Visser:...absolut und hier ist die deutsche Politik gefragt. Damit es diese Infrastruktur gibt, braucht es die Unterstützung des Staates. Doch die Regierung ist daran scheinbar nicht interessiert. Dabei ist es ein deutlicher Schritt zu mehr Umweltfreundlichkeit, zu einer nachhaltigen Mobilität. Ich fordere deshalb die Regierung zum Umdenken auf. Hier ist eine deutliche finanzielle Förderung der Tankstellenbetreiber und der Autofahrer gefragt. In Schweden beispielsweise gibt es Anreizsysteme wie kostenloses Parken in der City für Bioethanol-Fahrzeuge. Wenn Deutschland eine Voreiterrolle beim Klimaschutz spielen will, müsste man hier aktiv sein.

Autogazette: Saab dümpelt derzeit bei einem Absatz von 5300 Fahrzeugen dahin. Stellt Sie das zufrieden?

Visser: Absolut nicht. Saab ist eine Boutique-Marke, also eine wirklich spezielle Marke. Auf dem deutschen Markt hat es Saab natürlich besonders schwer. Hier ist das Premiumsegment von Audi, BMW oder Mercedes besetzt. Jeder andere, der versucht, in dieses Segment hineinzukommen, scheitert. Ich verweise nur auf Lexus oder Jaguar. In anderen Ländern funktioniert es, nur nicht in Deutschland. Wir leiden unter dem gleichen Phänomen: Der Deutsche will seinen Audi, BMW, Mercedes. Doch ich bin der Meinung, dass es mehr als 5300 Deutsche gibt, die einen Saab fahren wollen.

Autogazette: Wie lange gönnte man sich bei GM noch den Luxus, sich Saab zu leisten?

Visser: Der Saab-Business-Case basiert ja nicht auf 5300 Fahrzeugen...

«Saab muss eine Boutique-Marke bleiben»

Autogazette: ...aber 133.000 Fahrzeuge europaweit sind ja auch nicht unbedingt befriedigend...

Visser:...das Ziel bei Saab sind ja nicht 300.000 Fahrzeuge, Saab muss eine Boutique-Marke bleiben. Das Problem bei Saab ist, dass man hier keine großen Marketingaktivitäten fahren kann.
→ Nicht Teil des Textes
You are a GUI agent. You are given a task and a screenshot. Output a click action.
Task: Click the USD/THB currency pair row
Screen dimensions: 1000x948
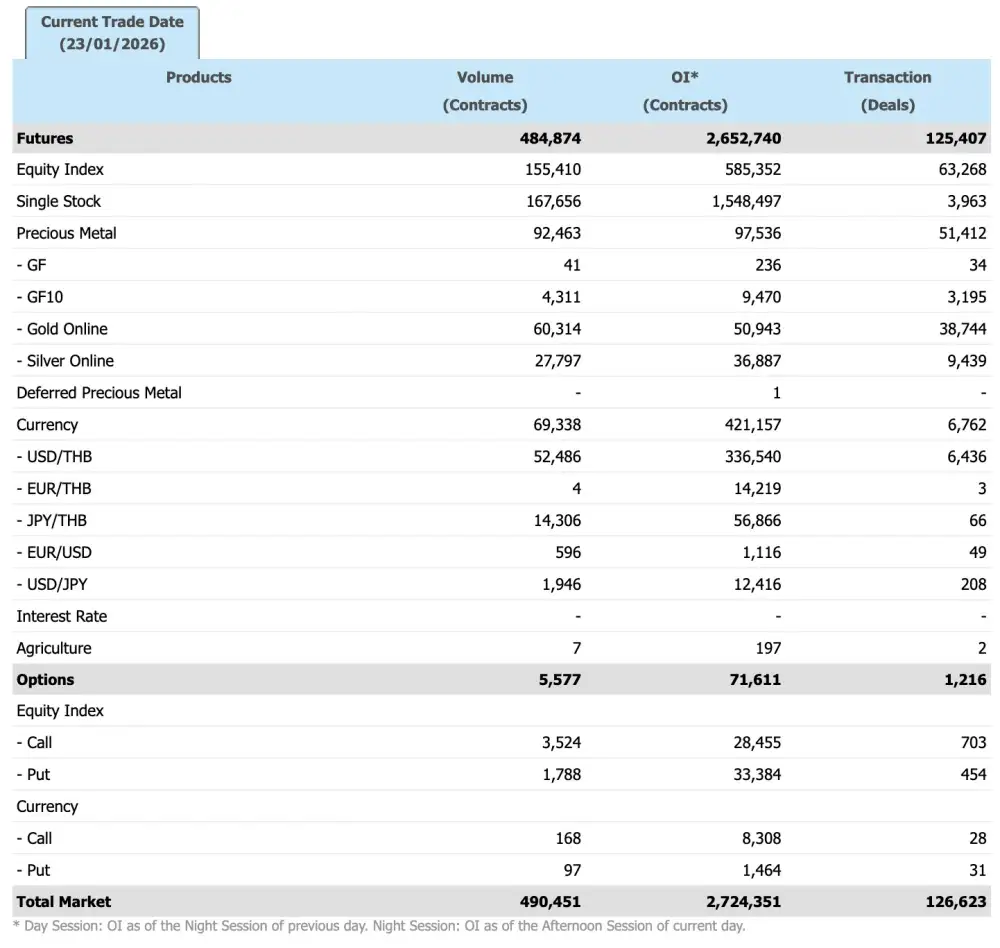tap(56, 456)
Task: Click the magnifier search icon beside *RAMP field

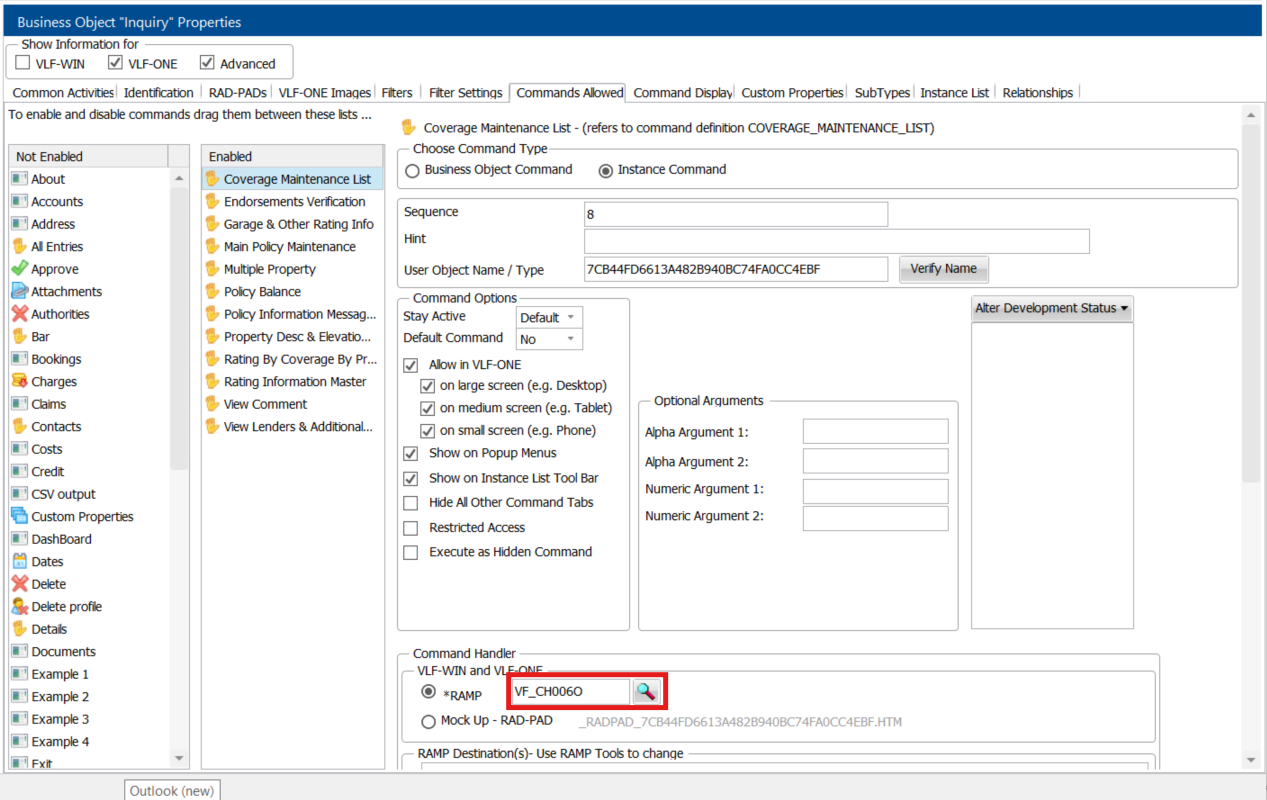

Hier müssen die Leute fast schon individuell angesprochen werden. Ich bin der Meinung, dass Saab eine Traummarke ist. Wir haben in die Marke Saab investiert, entsprechend bin ich überzeugt, dass die Marke mit den kommenden Produkten wachsen wird.

Autogazette: Was kommt denn noch außer dem SUV?

Visser: Zunächst kommt das Facelift des 9-3er, danach kommt ein SUV und weitere Modelle, über die ich noch nicht reden kann. Aber das Portfolio von Saab wird deutlich breiter, als es bislang ist.